Bundesliga | Gert Adolphi | 24.02.2022

Aus einem Nachteil kann ein Vorteil erwachsen

Wer hat mit wem welche Chancen? Am Samstag treten die Ringer des ASV Mainz 88 bei Wacker Burghausen zum zweiten Finalkampf um die Deutsche Meisterschaft an. Nach dem 12:12 in Mombach ist alles offen – auch die Besetzung der beiden Kontrahenten.
Ein erneuter Sieg von Etka Sever (l.) gegen Ramsin Azizir wäre ein Pfund für die 88er.
Ein erneuter Sieg von Etka Sever (l.) gegen Ramsin Azizir wäre ein Pfund für die 88er. | Eva Willwacher

Mainz. Vor dem Rückkampf am Samstag ist noch völlig offen, wer Deutscher Mannschaftsmeister im Ringen wird (Beginn: 19.30 Uhr, → Livestream). Das 12:12 beim ersten Aufeinandertreffen vor Wochenfrist in Mombach lässt sowohl Gastgeber SV Wacker Burghausen als auch dem ASV Mainz 88 noch alle Chancen.

Nach wie vor gelten die Oberbayern als Favorit, auch wenn Alexander Leipold, der Vizepräsident Sport des Deutschen Ringerbunds, in einem Interview den 88ern leichte Vorteile zugeschrieben hat. „Ich sehe unsere Chancen immer noch bei 50:50“, sagt ASV-Trainer Davyd Bichinashvili. „Wir fahren aber nicht nach Burghausen, um zu verlieren.“ Vor dem letzten Kampf der Saison sei die Mannschaft angespannt, aber auch gut vorbereitet.

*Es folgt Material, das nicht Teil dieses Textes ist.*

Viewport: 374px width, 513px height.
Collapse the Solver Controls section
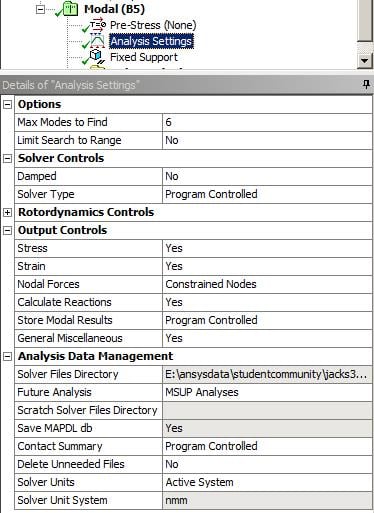point(7,158)
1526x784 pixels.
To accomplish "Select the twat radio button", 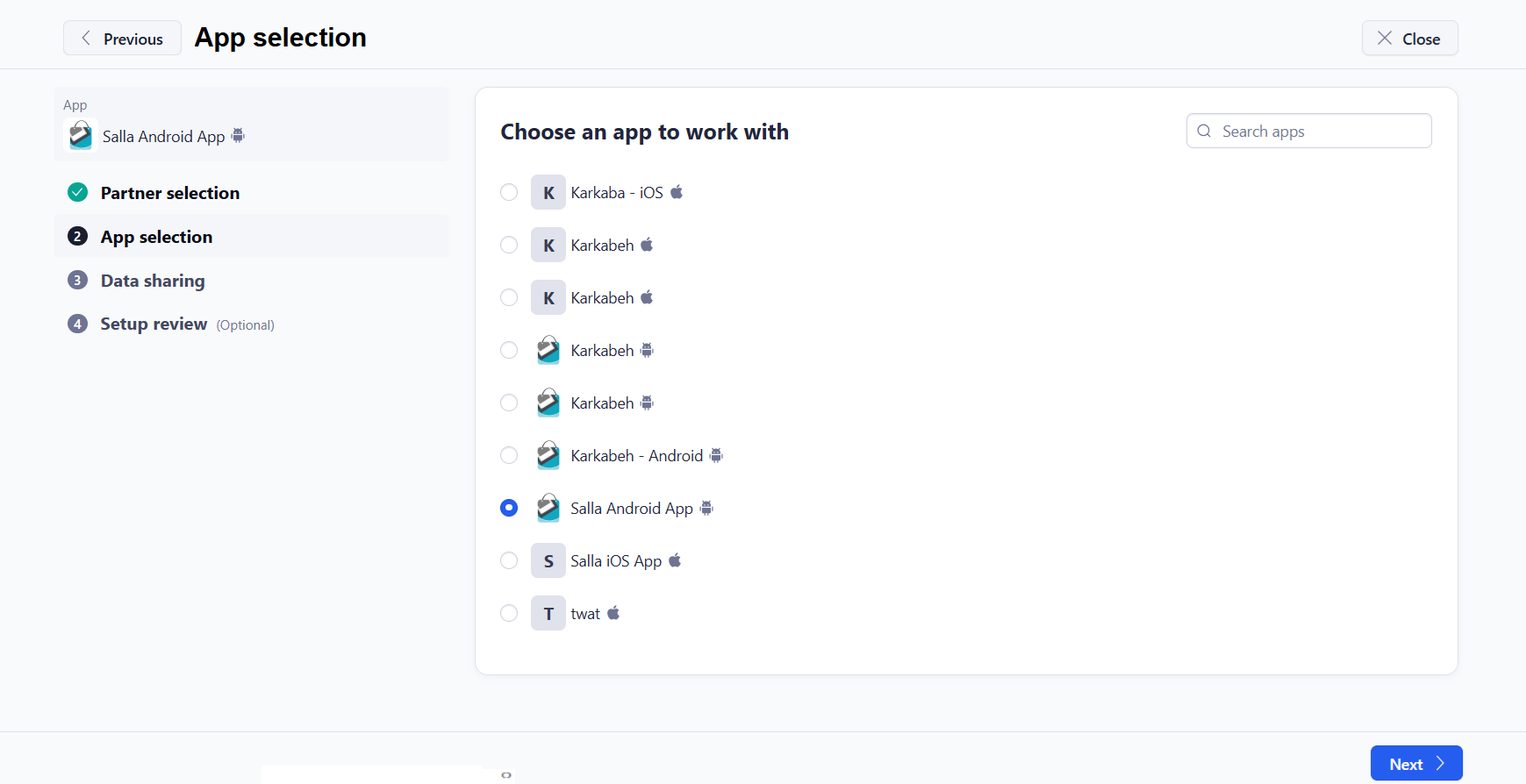I will (x=509, y=613).
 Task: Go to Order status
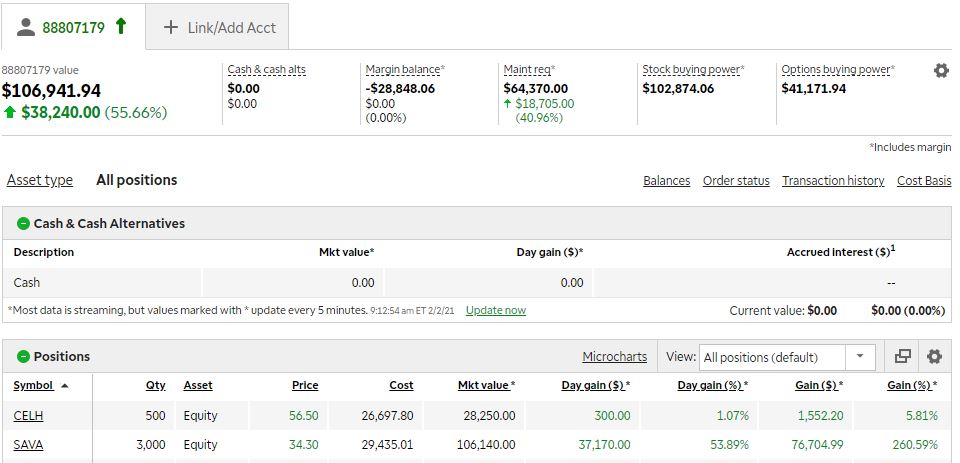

Noch stärker als in allen vorangegangenen Play-off-Begegnungen spielt der internationale Wettkampfkalender eine entscheidende Rolle bei der Besetzung der Mannschaften und damit für die Chancen auf den Titelgewinn. Seit Donnerstag findet in Istanbul das renommierte Yasar-Dogu-Turnier statt. Es ist nicht nur das höchstrangige Ringsportereignis der Türkei, sondern es zählt auch zur Ranking-Serie; das heißt, dort werden Weltranglistenpunkte vergeben, die für die Setzlisten beispielsweise bei Weltmeisterschaften entscheidend sind.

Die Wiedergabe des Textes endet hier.